═════ TEXT EXCERPT

Berlin’s first Jewish Museum was opened in Oranienburgerstrasse just six days after Hitler’s Machtergreifung in January 1933 and closed after Kristallnacht, much of its collection lost forever. Today, it houses the Jüdische Galerie, exhibiting works by mainly Jewish artists.
In the same street is the domed (doomed?) Neue Synagoge, opened in 1866 and once Europe’s largest synagogue, holding 3,000 worshippers. During Kristallnacht the local (non-Jewish) district police chief kept the rampaging SA hordes from setting the whole synagogue ablaze (and was later punished for his troubles). Religious services continued until Allied planes bombed the whole area in 1943 and in 1958 the desecrated and ruined main hall was torn down. Recent reconstruction has enabled visitors to enter, and lectures and exhibitions are often held behind the original facade.
On Stolpersteine (‘stumbling stones’) in the pavement in the same street are inscribed the names of former Jewish residents of adjacent flats and the dates they were deported. One wonders what the current residents feel. Nearby, on the Grosse Hamburgerstrasse, is (or rather isn’t) The Missing House, a work by Christian Boltanski from 1990. The missing building, formerly home to Jews, was destroyed in the war, hence the ‘memorial space dedicated to absence’. The signs on the nearby walls indicate the names, dates of birth and death, and professions of the former residents. An unusual memorial, yet the questions ‘Where is it?’ and ‘Where are they?’ are absolutely the right ones.

══════════

-- DIRECTIONS --
a - List every year mentioned in the text on Jewish sites in Berlin.
b - Continue the text on Jewish sites in Berlin from its final sentence.

═════ DATA EXCERPTS

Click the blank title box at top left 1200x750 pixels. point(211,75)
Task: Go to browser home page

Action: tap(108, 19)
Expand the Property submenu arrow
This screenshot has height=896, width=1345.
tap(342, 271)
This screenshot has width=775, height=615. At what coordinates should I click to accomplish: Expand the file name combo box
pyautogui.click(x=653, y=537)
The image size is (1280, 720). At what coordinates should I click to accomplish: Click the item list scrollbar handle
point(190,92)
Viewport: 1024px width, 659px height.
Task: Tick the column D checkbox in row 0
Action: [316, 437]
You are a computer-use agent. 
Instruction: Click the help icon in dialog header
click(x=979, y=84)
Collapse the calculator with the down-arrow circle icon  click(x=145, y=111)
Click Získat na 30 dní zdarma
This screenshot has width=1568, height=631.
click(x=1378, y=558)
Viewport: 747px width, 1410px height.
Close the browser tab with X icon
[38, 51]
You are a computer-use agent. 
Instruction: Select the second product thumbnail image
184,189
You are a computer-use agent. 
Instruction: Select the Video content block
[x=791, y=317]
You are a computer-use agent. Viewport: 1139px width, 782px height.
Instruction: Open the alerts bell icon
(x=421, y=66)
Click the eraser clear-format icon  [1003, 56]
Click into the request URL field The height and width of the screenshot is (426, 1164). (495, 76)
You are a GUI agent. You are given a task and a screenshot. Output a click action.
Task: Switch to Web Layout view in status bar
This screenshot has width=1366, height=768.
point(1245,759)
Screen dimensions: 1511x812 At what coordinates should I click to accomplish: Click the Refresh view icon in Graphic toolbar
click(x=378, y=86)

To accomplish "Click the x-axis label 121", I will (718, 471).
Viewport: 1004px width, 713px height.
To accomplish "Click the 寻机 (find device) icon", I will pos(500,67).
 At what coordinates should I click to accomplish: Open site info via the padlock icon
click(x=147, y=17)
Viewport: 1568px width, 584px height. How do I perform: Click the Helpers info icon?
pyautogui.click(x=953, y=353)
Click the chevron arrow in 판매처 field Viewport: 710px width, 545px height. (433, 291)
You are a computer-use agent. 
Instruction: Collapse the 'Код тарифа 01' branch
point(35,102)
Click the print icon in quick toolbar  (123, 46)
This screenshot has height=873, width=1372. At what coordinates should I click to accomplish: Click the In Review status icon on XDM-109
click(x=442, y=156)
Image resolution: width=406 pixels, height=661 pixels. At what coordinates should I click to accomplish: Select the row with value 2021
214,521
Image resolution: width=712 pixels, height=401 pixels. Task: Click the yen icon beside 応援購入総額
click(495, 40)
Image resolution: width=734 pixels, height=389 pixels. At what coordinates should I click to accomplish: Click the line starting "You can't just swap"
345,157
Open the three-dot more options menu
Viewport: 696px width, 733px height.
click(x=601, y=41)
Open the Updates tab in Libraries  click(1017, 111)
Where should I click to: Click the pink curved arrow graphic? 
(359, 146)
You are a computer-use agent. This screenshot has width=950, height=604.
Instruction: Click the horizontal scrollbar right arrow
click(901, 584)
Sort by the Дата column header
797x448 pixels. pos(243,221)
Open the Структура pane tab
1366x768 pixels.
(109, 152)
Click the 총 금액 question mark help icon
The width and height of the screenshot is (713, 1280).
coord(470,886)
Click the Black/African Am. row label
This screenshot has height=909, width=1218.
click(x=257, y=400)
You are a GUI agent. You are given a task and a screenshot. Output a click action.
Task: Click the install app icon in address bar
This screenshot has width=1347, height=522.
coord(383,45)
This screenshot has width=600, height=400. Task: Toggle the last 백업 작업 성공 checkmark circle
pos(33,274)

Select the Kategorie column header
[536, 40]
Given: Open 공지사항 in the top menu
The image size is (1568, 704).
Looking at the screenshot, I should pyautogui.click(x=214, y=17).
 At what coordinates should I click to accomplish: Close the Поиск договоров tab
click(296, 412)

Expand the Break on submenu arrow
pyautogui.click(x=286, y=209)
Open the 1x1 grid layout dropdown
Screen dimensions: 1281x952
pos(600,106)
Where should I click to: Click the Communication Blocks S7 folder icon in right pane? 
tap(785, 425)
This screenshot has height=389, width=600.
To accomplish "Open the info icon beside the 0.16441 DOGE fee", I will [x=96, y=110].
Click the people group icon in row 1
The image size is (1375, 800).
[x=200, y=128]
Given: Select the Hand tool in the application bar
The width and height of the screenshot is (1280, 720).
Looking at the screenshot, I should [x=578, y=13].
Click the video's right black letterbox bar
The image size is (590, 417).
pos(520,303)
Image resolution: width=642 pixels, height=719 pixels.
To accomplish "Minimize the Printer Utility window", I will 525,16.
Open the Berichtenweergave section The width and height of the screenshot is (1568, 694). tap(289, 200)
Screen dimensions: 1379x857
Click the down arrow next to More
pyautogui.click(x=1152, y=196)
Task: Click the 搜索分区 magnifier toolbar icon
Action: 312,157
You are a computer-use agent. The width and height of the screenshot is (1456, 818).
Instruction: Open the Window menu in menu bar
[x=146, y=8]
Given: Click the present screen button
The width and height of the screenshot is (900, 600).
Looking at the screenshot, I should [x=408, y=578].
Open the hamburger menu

══════════

-- TASK-BY-TASK RESULTS --
a - 1933, 1866, 1943, 1958, 1990

b -
Otto Weidt had employed Jewish workers, mostly blind or deaf and dumb, in his broom and brush factory in Rosenthalerstrasse. When they were arrested by the Gestapo in 1942, Weidt had a number of them returned and he hid them until the end of the war. The ‘Blind Faith’ exhibition in his former factory is today a branch of the Jewish Museum.
The Topography of Terror in Stresemannstrasse documents the activities of the Gestapo, which had its offices here.
Next to a playground in Koppenplatz is ‘The Abandoned Room’, a sculpture created in 1996 – simply a table and two chairs, one upturned as if its occupant had left in great haste, all on a mock parquet floor; the Holocaust reduced to a small human scale.
The is a huge ‘Mirror Wall’ in Steglitz containing the names of 1,723 murdered local Jews, which merges significantly with reflections of nearby everyday street life - schoolchildren, parents with prams, commuters, pensioners, couples, shoppers, all imprinted with the victims’ names.
There remain many other sites of Shoah interest, too numerous to describe. These include the former Jewish Hospital in Auguststrasse (later housing the pre-war Jewish Cookery School, the Chevrah Kadisha, the Jewish Children’s Home, the Jewish Children’s Aid Agency, and many others) and the derelict Jewish Girls’ School in the same street, forcibly closed by the Nazis in 1942. Now that both buildings have been returned to the Jewish community, one hopes they will soon be repaired and restored, either as memorials or, even better, as living Jewish institutions.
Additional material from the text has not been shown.